A première vue, l’image raconte donc que, avec cette ‘World Tower’, le Lotte Group, et toute la Corée avec lui, prend son envol : force, jeunesse, patriotisme et liberté d’entreprendre. D’ailleurs, les quatre filles ont toutes des chaussures différentes, ça montre bien qu’elles ont encore une forme de libre-arbitre. Youpi !
Renseignements pris, la motivation profonde d’une telle image est à chercher ailleurs que dans un sexisme suranné.
En effet, pour nombre de Coréens, le pouvoir des ‘Chaebeol’, groupements d’entreprises aux vastes ramifications telles le Lotte Group ou Hyundai ou LG par exemple, est devenu disproportionné, et l’inquiétude d’être gouverné selon les desiderata des lobbies plutôt que selon les besoins de la population se fait jour.
Dans ce contexte, le symbole d’hégémonie incarné par cette tour démesurée, conçue avant la crise, passe de plus en plus mal au sein de la population.

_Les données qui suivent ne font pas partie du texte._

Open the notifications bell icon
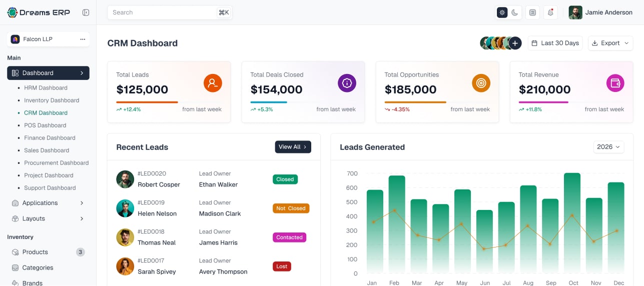Image resolution: width=644 pixels, height=286 pixels. [x=550, y=13]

A tel point que quelques désordres anodins dans l’immense ensemble immobilier que le groupe possède déjà au pied de la tour, qui n’auraient jamais retenus l’attention auparavant – une fuite dans l’aquarium, des vibrations dans l’un des salles du multiplexe – ont été montés en épingle. Soupçon d’incompétence. D’aucuns ont alors rappelé à dessein que le vieux patriarche était d’abord japonais (un zainichi coréen), et que le groupe fut fondé au Japon avant de se développer en Corée-du-Sud. Soupçon de déloyauté.

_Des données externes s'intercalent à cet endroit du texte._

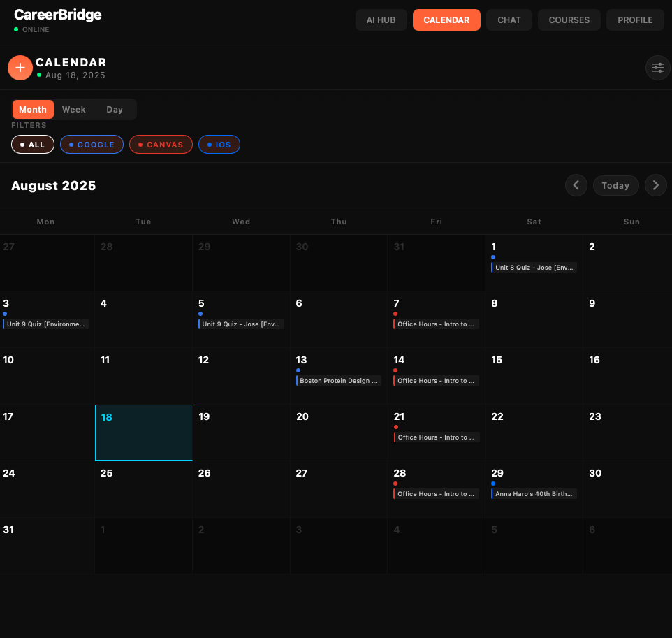This screenshot has width=672, height=638.
Task: Open Anna Haro's 40th Birthday event
Action: coord(534,494)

En tout état de cause, au fil des travaux, la tour a fini par apparaître à nombre d’observateurs comme un évènement raté, les dix derniers étages qui seront supposément ouverts au public peinant à faire oublier les étages, de 80 à 109, destinés à un hôtel super luxe de sept étoiles. L’image du groupe en fut soudain altérée et, bien que la tour ne soit pas encore terminée – elle ne sera livrée qu’en 2016 – il était devenu impérieux pour le groupe de réagir et de réaffirmer, au moins publiquement, sa bienveillance et son attachement à la nation.

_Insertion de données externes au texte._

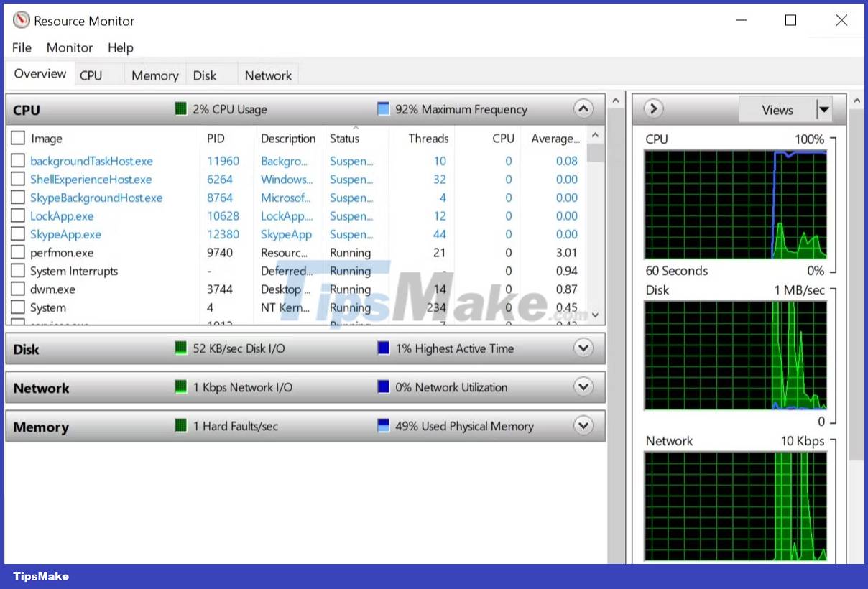Click the green Network I/O indicator square
The height and width of the screenshot is (589, 868).
(180, 387)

Comment faire pour éviter que chaque photo, chaque prise de vue de la tour en construction, ne la fasse apparaître pour ce qu’elle est : la déclaration, quasi phallique pour le coup, de puissance et de contrôle d’une ‘world’ entreprise privée ?
C’est là qu’interviennent les jeunes femmes, délibérément jolies et sexy, car elles permettent de dévier le regard et ainsi de désamorcer l’arrogance de l’ouvrage. En effet, le spectateur voit d’abord les filles, puisqu’elles sont le focus de l’image, et ensuite seulement, après l’agréable sensation induite à la vue de cette jeunesse vigoureuse et patriotique, la tour. Le message, fort de menace, passe quand même – ‘nous sommes puissants’ – mais il s’en trouve adouci, apaisé, ‘paternalisé’. Se voir taxé de sexisme est ici le moindre des maux.
Alors pourquoi ne pas avoir mis deux filles et deux garçons ? Sans doute les cadres machos de la boutique auraient trouvé ridicule de faire sautiller des garçons dans le drapeau mais, surtout, ces femmes drapées sont une évocation d’un mouvement né en 2002 pendant la coupe du monde de foot en Corée et au Japon.
C’est en effet lors de cette compétition que de jeunes coréennes commencèrent à s’habiller avec le drapeau et s’afficher au stade, de plus en plus nombreuses au fil des matches de l’équipe nationale. C’est donc à cet épisode, qui n’a laissé que de bons souvenirs et auquel le Group Lotte a bien évidemment contribué – une façon aussi de rappeler ce qu’on lui doit-, que fait référence cette image, l’idée étant de mettre en exergue ce ‘patriotisme spontané’. Plus le drapeau géant sur la tour et voilà le Lotte Group qui renouvelle son allégeance à peu de frais. De quoi rassurer la populace et calmer les grincheux ?
Objectification sexuelle à fin de marketing patriotique et politique … cette image remplit donc tout à fait la fonction pour laquelle elle a été élaborée. Et l’aveu accessoire de sexisme n’était de toute façon sans doute pas fait pour déplaire aux vieux bougres du conseil d’administration.